Grantee Research Project Results
Final Report: Research and Demonstration of Electrospun Nanofiber Filters: Multifunctional, Chemically Active Filtration Technologies for Small-Scale Water Treatment Systems
EPA Grant Number: R835177Title: Research and Demonstration of Electrospun Nanofiber Filters: Multifunctional, Chemically Active Filtration Technologies for Small-Scale Water Treatment Systems
Investigators: Cwiertny, David M. , Parkin, Gene F , Myung, Nosang V.

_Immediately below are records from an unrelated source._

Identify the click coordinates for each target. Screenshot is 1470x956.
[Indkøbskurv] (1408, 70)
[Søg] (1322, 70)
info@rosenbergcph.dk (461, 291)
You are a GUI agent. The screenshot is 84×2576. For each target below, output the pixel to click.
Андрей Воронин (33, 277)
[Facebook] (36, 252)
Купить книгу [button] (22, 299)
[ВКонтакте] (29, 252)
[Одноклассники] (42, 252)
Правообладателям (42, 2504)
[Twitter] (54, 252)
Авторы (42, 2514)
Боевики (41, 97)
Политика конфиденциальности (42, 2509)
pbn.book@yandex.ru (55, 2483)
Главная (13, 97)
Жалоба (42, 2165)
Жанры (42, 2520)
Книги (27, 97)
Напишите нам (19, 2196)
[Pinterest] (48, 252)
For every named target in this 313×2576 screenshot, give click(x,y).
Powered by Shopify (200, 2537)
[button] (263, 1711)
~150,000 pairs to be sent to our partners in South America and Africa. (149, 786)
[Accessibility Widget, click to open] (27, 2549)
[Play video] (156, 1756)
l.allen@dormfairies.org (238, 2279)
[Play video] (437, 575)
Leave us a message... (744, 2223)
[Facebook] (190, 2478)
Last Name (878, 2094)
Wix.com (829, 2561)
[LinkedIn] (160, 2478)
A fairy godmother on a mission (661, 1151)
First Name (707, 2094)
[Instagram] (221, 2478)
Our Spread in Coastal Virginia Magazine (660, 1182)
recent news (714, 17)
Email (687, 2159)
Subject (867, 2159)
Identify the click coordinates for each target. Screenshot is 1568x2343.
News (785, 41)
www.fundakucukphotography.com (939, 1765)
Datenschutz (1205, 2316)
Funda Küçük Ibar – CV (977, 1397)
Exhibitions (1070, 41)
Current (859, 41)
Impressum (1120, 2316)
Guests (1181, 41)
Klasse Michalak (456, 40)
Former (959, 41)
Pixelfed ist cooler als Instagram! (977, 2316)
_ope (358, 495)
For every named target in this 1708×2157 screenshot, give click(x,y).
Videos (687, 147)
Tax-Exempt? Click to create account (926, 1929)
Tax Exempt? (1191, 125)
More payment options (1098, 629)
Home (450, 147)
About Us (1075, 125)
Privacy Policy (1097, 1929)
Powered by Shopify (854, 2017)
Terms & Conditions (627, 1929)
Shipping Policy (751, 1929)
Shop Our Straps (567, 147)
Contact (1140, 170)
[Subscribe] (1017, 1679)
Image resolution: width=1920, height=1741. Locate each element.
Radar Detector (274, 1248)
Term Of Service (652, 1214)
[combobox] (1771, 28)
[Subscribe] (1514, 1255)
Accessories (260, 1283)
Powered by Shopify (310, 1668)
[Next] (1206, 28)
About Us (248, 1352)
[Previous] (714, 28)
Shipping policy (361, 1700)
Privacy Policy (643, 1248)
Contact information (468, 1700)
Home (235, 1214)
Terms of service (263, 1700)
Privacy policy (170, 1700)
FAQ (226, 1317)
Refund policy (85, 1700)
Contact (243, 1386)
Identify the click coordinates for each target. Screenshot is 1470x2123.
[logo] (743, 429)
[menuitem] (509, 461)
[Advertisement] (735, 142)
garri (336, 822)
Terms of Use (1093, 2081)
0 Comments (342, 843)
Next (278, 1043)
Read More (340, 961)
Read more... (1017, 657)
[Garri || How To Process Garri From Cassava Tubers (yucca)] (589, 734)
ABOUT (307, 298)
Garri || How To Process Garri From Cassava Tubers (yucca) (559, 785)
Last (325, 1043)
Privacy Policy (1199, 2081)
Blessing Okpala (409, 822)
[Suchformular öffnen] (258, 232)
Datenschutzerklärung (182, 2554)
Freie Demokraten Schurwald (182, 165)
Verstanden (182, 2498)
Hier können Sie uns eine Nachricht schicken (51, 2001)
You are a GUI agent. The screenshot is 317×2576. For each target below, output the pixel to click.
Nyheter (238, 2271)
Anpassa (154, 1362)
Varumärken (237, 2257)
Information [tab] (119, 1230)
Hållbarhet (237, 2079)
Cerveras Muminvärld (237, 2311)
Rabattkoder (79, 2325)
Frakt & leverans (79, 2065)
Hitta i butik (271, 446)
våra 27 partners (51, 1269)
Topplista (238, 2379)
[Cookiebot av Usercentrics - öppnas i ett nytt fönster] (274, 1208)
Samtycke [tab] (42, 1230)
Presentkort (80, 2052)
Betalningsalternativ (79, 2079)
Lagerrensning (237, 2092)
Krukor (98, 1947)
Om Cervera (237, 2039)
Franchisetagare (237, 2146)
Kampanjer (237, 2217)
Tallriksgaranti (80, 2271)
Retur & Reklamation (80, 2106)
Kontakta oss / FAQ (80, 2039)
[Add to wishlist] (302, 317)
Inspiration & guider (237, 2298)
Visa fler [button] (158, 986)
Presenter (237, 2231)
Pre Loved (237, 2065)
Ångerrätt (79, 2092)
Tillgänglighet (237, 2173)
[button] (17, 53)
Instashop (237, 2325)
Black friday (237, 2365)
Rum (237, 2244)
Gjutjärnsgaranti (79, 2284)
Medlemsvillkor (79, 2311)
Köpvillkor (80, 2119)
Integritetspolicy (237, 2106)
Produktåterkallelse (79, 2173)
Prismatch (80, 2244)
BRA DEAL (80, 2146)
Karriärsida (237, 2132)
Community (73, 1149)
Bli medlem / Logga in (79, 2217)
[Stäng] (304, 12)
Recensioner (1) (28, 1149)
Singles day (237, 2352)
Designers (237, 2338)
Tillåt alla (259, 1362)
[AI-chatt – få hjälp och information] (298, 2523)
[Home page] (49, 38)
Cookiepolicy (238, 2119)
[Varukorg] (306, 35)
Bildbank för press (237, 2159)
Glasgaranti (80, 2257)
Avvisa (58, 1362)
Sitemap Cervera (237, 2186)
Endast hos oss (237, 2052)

Institution: University of Iowa , University of California - Riverside
EPA Project Officer: Packard, Benjamin H
Project Period: December 1, 2011 through November 30, 2016
Project Amount: $499,466
RFA: Research and Demonstration of Innovative Drinking Water Treatment Technologies in Small Systems (2011) RFA Text | Recipients Lists
Research Category: Drinking Water , Water
Objective:
This research and demonstration plan aimed to fabricate multi-component nanofiber mats via a novel synthesis approach, electrospinning, and optimize their performance as chemically active filtration technologies for water treatment. The vision for this versatile, point-of-use (POU) water treatment technology is shown in Figure 1, in which nanotechnology is harnessed to shrink the size and scale of water treatment, while specific layers of the filter can be tailored to address a range of drinking water quality problems (e.g., disinfection byproducts, persistent organic pollutants, emerging micropollutants, metals, oxyanions and pathogens).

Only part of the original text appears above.